Title Genome analysis with distance to the nearest dissimilar nucleotide
Author Vera Afreixo, Carlos A C Bastos, Armando J. Pinho, Sara Pinto Garcia, Paulo J S G Ferreira
Journal Journal of Theoretical Biology
Volume 275
Number 1
Pages 52-58
Month April
Year 2011
DOI 10.1016/j.jtbi.2011.01.038
Group (before 2015) Signal Processing Laboratory, Transverse Activity on Innovative Biomedical Technologies
Indexed by ISI Yes


DNA may be represented by sequences of four symbols, but it is often useful to convert those symbols into real or complex numbers for further analysis. Several mapping schemes have been used in the past, but most of them seem to be unrelated to any intrinsic characteristic of DNA. The objective of this work was to study a mapping scheme that is directly related to DNA characteristics, and that could be useful in discriminating between different species.

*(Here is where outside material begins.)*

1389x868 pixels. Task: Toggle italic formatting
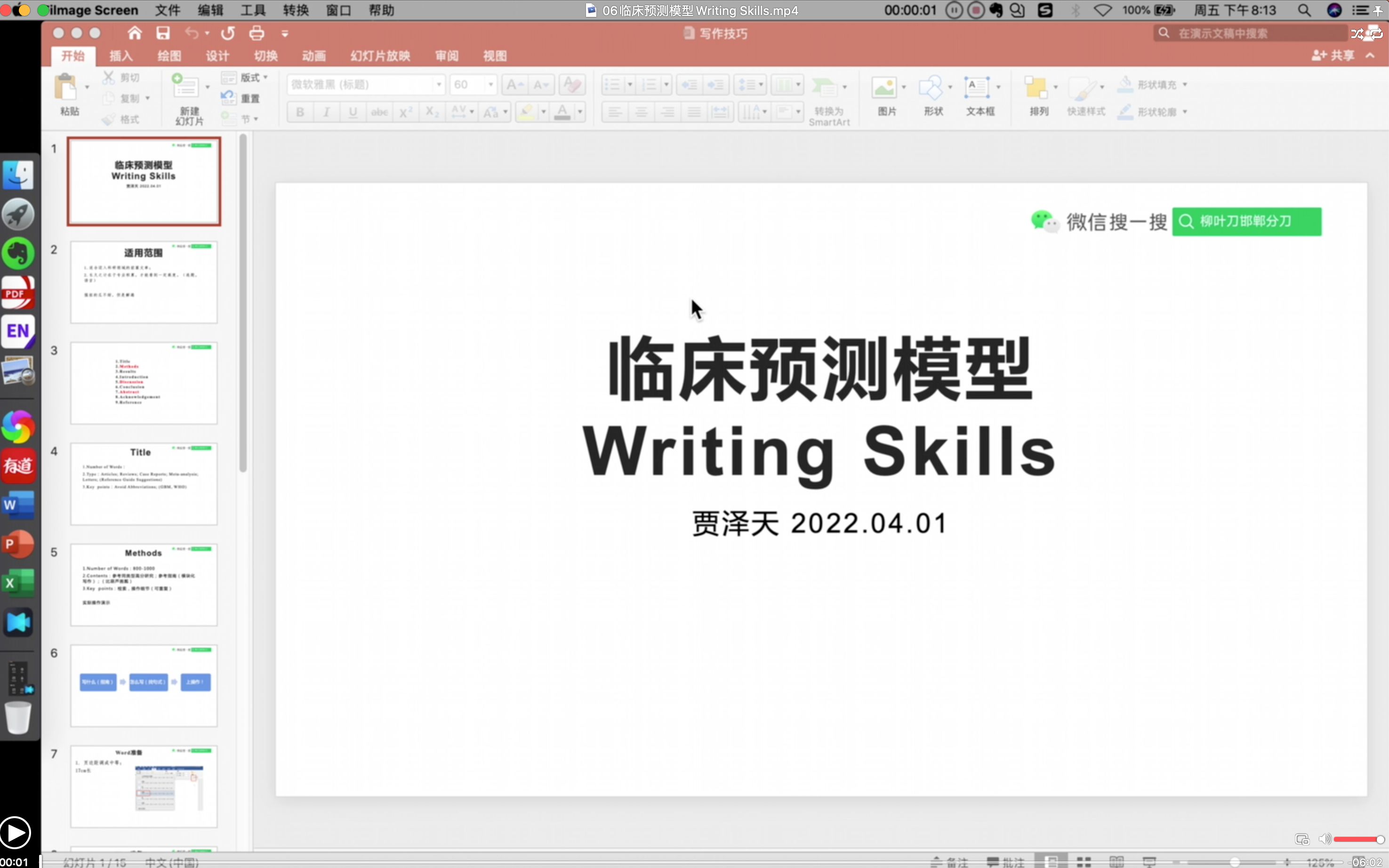(325, 112)
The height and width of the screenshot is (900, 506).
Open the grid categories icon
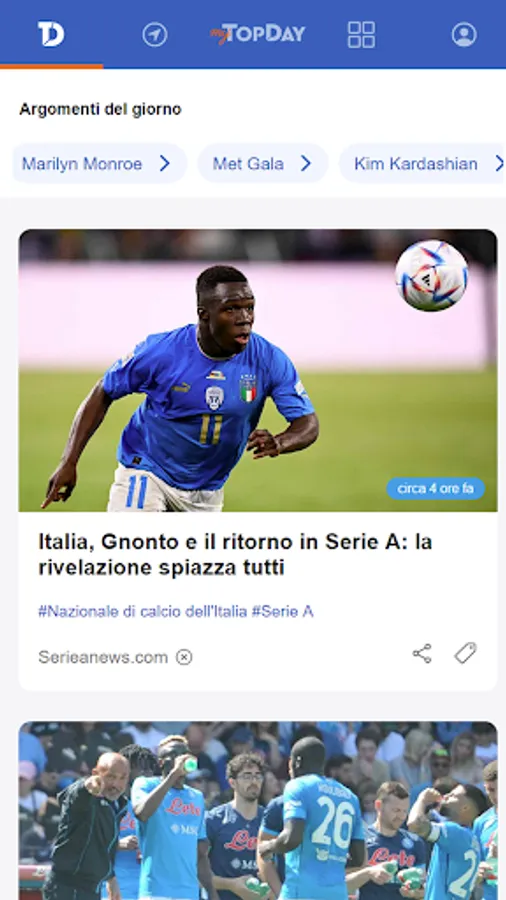point(361,34)
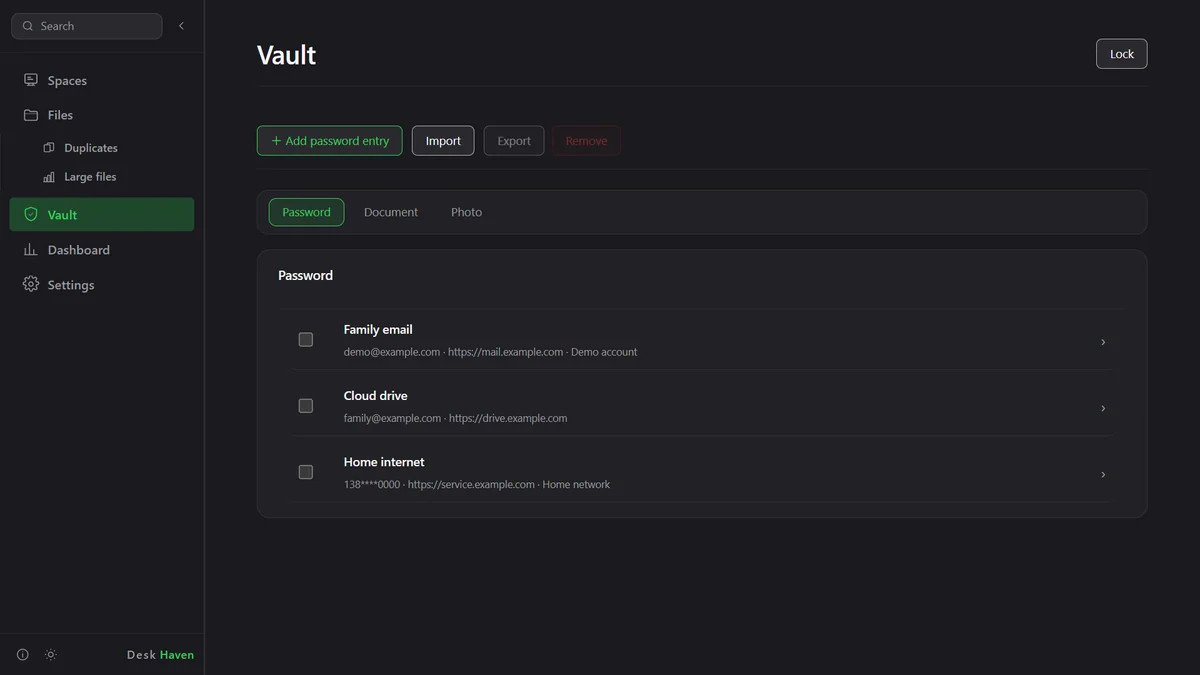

Recently, we have proposed a methodology based on the inter-nucleotide distance, which proved to contribute to the discrimination among species. In this paper, we introduce a new distance, the distance to the nearest dissimilar nucleotide, which is the distance of a nucleotide to first occurrence of a different nucleotide. This distance is related to the repetition structure of single nucleotides. Using the information resulting from the concatenation of the distance to the nearest dissimilar and the inter-nucleotide distance, we found that this new distance brings additional discriminative capabilities. This suggests that the distance to the nearest dissimilar nucleotide might contribute with useful information about the evolution of the species.